» **Written exercise 1**
Print everything in the Mykola Luchok biography from "Bishop Mykola Petro" down to "in Kraków, Poland.", word for word.

» **Excerpt to read**

- Church: Roman Catholic Church
- Appointed: 11 November 2019
- Other post(s): Superior of the Dominican community in Lviv (2018–2019)

Orders
- Ordination: 24 June 2003 (Priest) by Antal Majnek
- Consecration: 10 December 2019 (Bishop) by Claudio Gugerotti

Personal details
- Born: Petro Oleksandrovych Luchok 26 March 1974 (age 51) Mukachevo, Zakarpattia Oblast, Ukrainian SSR, Soviet Union

= Mykola Luchok =

Ukrainian prelate

Bishop Mykola Petro Luchok, O.P. (Микола Петро Лучок; Lucsok Péter Miklós; born 26 March 1974) is a Ukrainian prelate of the Latin Church of the Catholic Church and the Titular Bishop of Giru Marcelli and Auxiliary Bishop of Diocese of Mukachevo since 11 November 2019. Since 28 January 2022 he is also serving as Apostolic Administrator of the same Diocese.

==Life==
Bishop Luchok was born in the family of Oleksandr Luchok in Zakarpattia Oblast. After graduation of the school education, joined the Dominican Order in 1994; he made a profession on August 29, 1995, and a solemn profession on April 30, 2000, and was ordained as priest on June 23, 2003, after completed studies at the Major Dominican Theological Seminary in Kraków, Poland and the Pontifical University of John Paul II in Kraków, Poland.

» **Data to process**

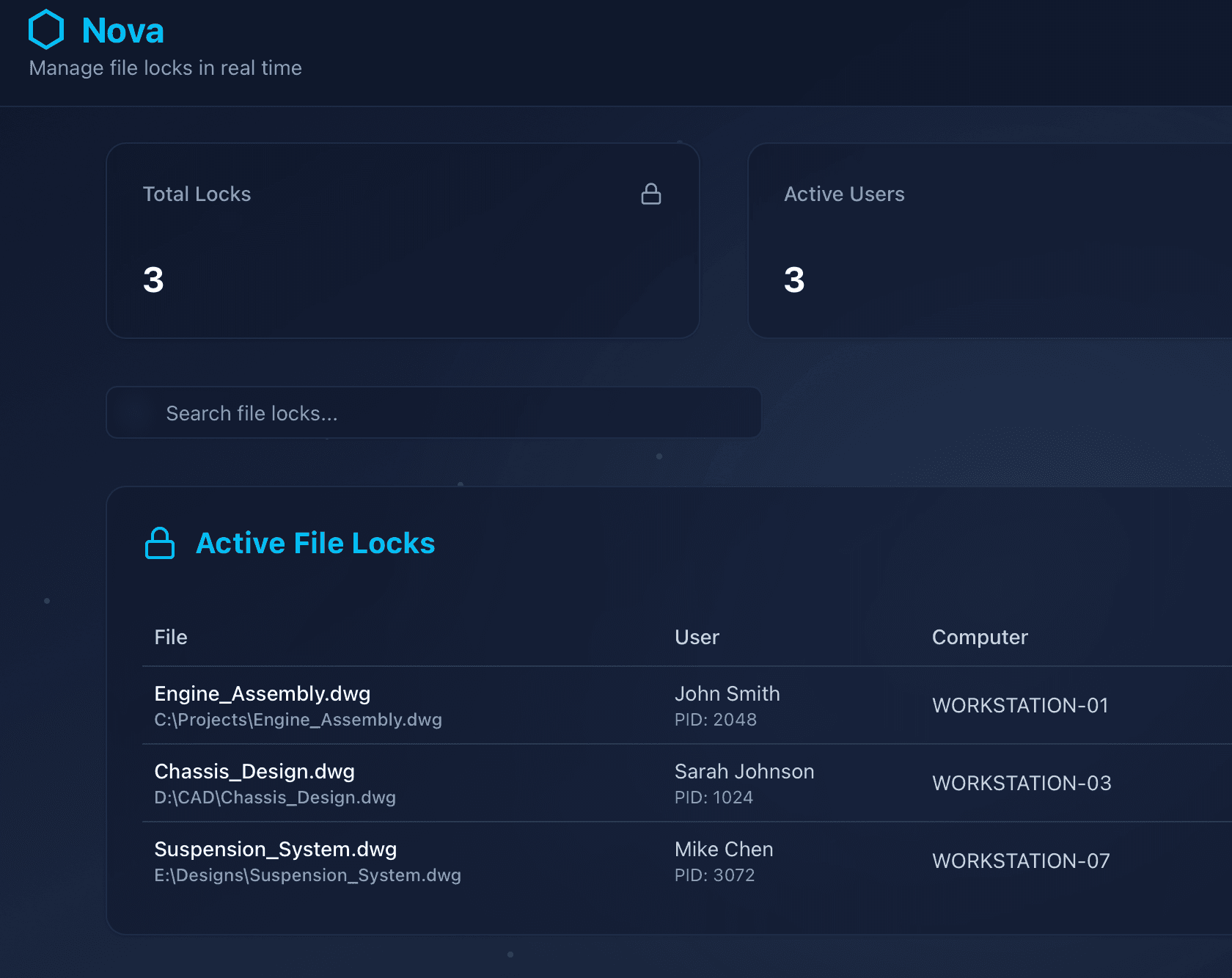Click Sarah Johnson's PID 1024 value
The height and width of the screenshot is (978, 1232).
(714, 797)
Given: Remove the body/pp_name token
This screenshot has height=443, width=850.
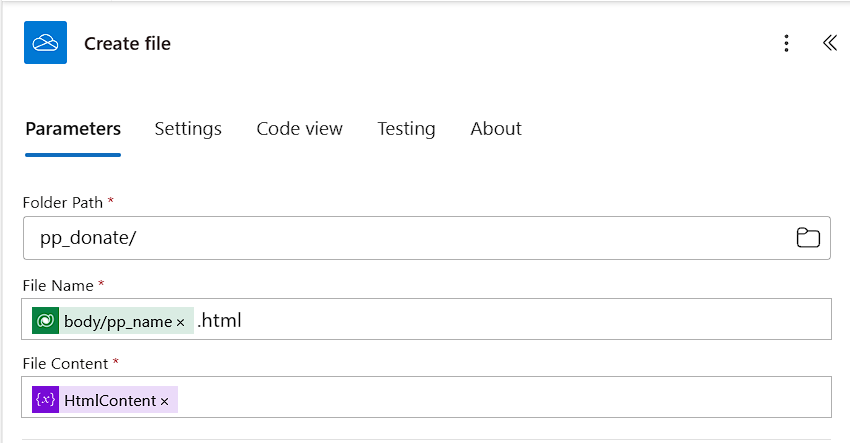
...
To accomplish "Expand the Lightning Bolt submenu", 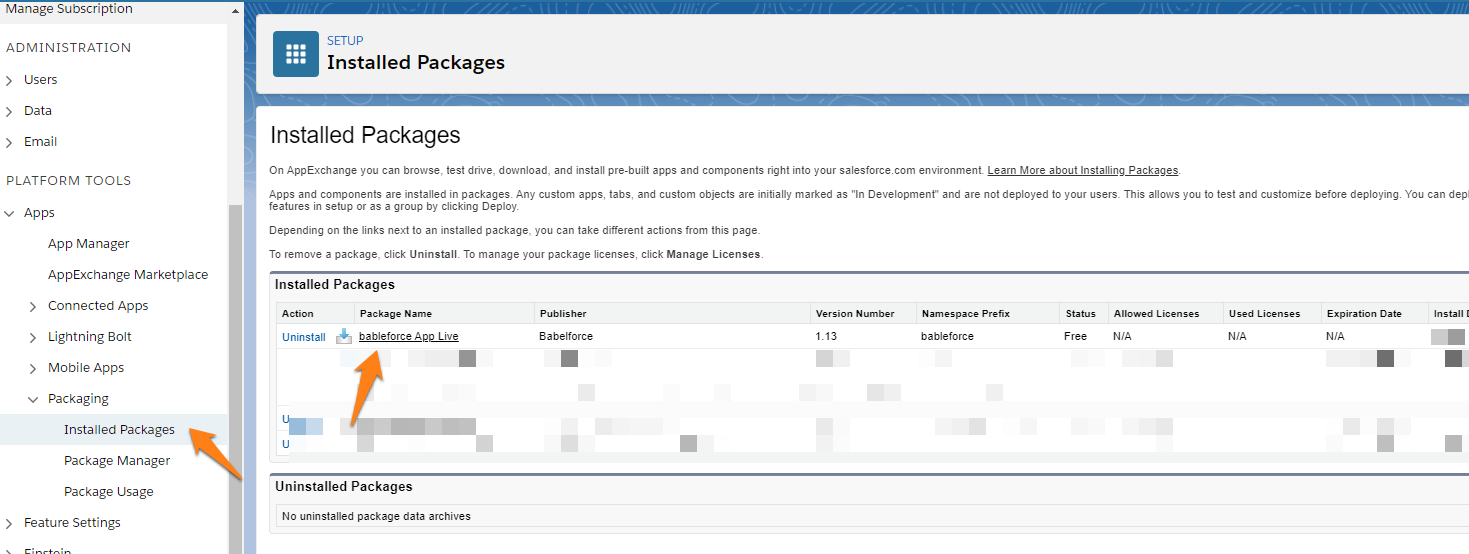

» **Written exercise 2**
Output the listing above, from the line containing "Click Sarah Johnson's PID 1024 value" down to the line containing "This screenshot has height=443, width=850.", with every line in that span unchanged. Leave the pictures out of your answer.

» **Answer 1**
Bishop Mykola Petro Luchok, O.P. (Микола Петро Лучок; Lucsok Péter Miklós; born 26 March 1974) is a Ukrainian prelate of the Latin Church of the Catholic Church and the Titular Bishop of Giru Marcelli and Auxiliary Bishop of Diocese of Mukachevo since 11 November 2019. Since 28 January 2022 he is also serving as Apostolic Administrator of the same Diocese.

==Life==
Bishop Luchok was born in the family of Oleksandr Luchok in Zakarpattia Oblast. After graduation of the school education, joined the Dominican Order in 1994; he made a profession on August 29, 1995, and a solemn profession on April 30, 2000, and was ordained as priest on June 23, 2003, after completed studies at the Major Dominican Theological Seminary in Kraków, Poland and the Pontifical University of John Paul II in Kraków, Poland.

» **Answer 2**
Click Sarah Johnson's PID 1024 value
The height and width of the screenshot is (978, 1232).
(714, 797)
Given: Remove the body/pp_name token
This screenshot has height=443, width=850.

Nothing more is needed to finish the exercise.